Friday, August 17, 2007

The Cause of Variation in a Population

John Dennehy of The Evilutionary Biologist has posted a wonderful article on This Week's Citation Classic. The classics are two back-to-back papers on genetic variation in fruit flies (Hubby and Lewontin (1966), Lewontin and Hubby (1966)). That's Lewontin on the left.

Please get on over to The Evilutionary Biologist and read what John has to say. These were very important and groundbreaking papers when they came out and everyone needs to know why.

Here's some background.

In the olden days there were two competing theories to explain variation (heterozygosity) in a population. The classical theory said that mutations are constantly being removed from the population by positive natural selection or purifying selection. Variation is a transient phenomenon that would disappear entirely if it weren’t for new mutations that arise at a significant rate.

The balance theory maintains that variation in a population is often due to balancing selection. The best known example of balancing selection is the allele for sickle cell disease. In the heterozygous state it confers resistance to malaria but in the homozygous state it is often lethal. Both the sickle cell allele and the wild type allele are maintained in the human population by balancing selection.

Hubby and Lewontin (1966) discovered that there was a huge amount of genetic variation in fruit flies. Their data suggested that 50% of all loci had multiple alleles. This is difficult to reconcile with the balance theory and it was also a big surprise to those who supported the classic theory. It seemed unlikely that at any given point in the evolutionary history of a species that so many genes could be undergoing selection. Further work confirmed that other species contained a huge amount of variation.

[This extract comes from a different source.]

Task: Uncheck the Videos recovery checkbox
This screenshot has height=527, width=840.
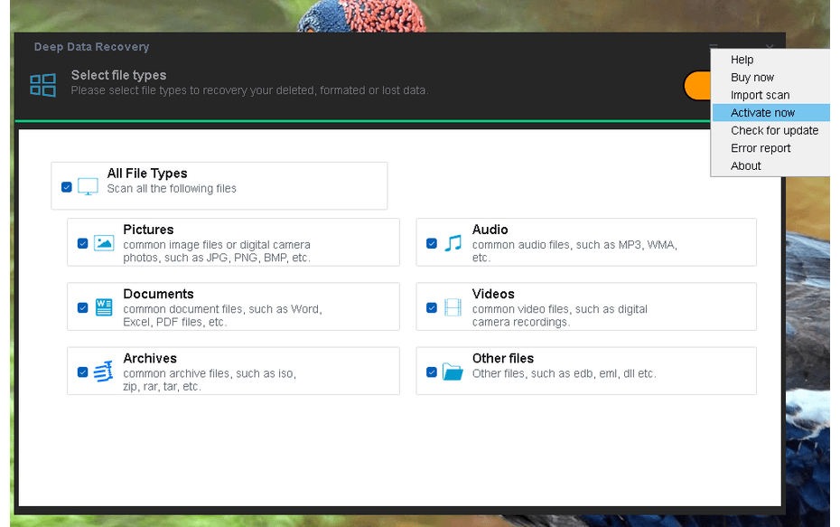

The solution to this surprising observation was the recognition that most of the alleles were neutral. The variation is explained by fact that fixation by random genetic drift is much slower than fixation by natural selection. Thus, while the variation is transient in the sense that it is a snapshot of an ongoing process, the process is not selection but drift.

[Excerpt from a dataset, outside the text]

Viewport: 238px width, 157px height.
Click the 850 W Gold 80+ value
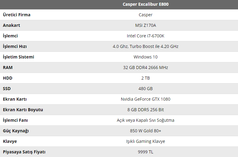point(145,131)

The results of Hubby and Lewontin (1966) led directly to Neutral Theory.
The neutral theory also asserts that most intraspecific variability at the molecular level (including DNA and protein polymorphisms) is selectively neutral, and is maintained in the species by the balance between mutational input and random extinction. In other words, the neutral theory regards protein and DNA polymorphisms as a transient phase of molecular evolution and rejects the notion that the majority of such polymorphisms are adaptive and actively maintained in the species by some form of balancing selection.
                M. Kimura
This explanation is also known as the Neoclassical Theory. Balancing selection is now thought to play only a minor and insignificant role in the cause of variation in a population.
... the neoclassical theory is not refuted by occasional observations of overdominance for fitness, because the theory does not deny that cases exist but only that they are common and explain a significant proportion of natural variation. So it is no use trotting out that tired old Bucephalus, sickle-cell anemia, as a proof that single-locus heterosis can exist. Anyone who has taught genetics for a number of years is tired of sickle-cell anemia and embarrassed by the fact that it is the only authenticated case of overdominace available. “If balancing selection is so common," the neoclassicists say, "why do you always end up talking about sickle-cell anemia?"
                R. Lewontin

[Photo credit: The photograph of Richard Lewontin is from (Photographs of Participants in the Molecular Evolution Workshop)]


  1. Over at History of recent Science & Technology you will find a video of Lewontin working in the lab back in the 70s. In addition you will find videos with Kimura and Dobzhansky here. All clips are from BBC's "Life Game" that was aired in 1973.

  2. I posted the link to the Lewontin clip in my previous comment to give you an impression of the 70s electrophoresis equipment. If I had watched it before I could have written in my first comment that the clip is indeed on topic.
    Here's what Lewontin says in the video:
    "For a long time, we didn't know how to determine how much genetical variation there was between individuals, even though we could see surface differences between them. But now these new methods of molecular biology, like gel electrophoresis, make it possible to determine, gene by gene, the differences and similarities between individuals in the same population. And when we apply these methods, we find huge variations from individual to individual, not only in Drosophila but in man as well. . . . In this way, molecular biology has solved a longstanding problem of evolution, which is, how much genetical variation is there from individual to individual that makes evolution possible."

  3. Thanks, sparc. That's very much on topic.

  4. Great background, Larry! I didn't really cover the relevance to the Classic/Balance controversy.

  5. When I used to teach the molecular half of the sophomore genetics course at Union College, my senior colleague who taught the classical and population material was a guy who had gotten his Ph.D. in Lewontin's lab at the University of Chicago. We had a lab exercise in the course using one of the classic old Lewontin and Hubby enzyme electrophoresis protocols. Those papers are one of the great moments in the history of genetics, for sure.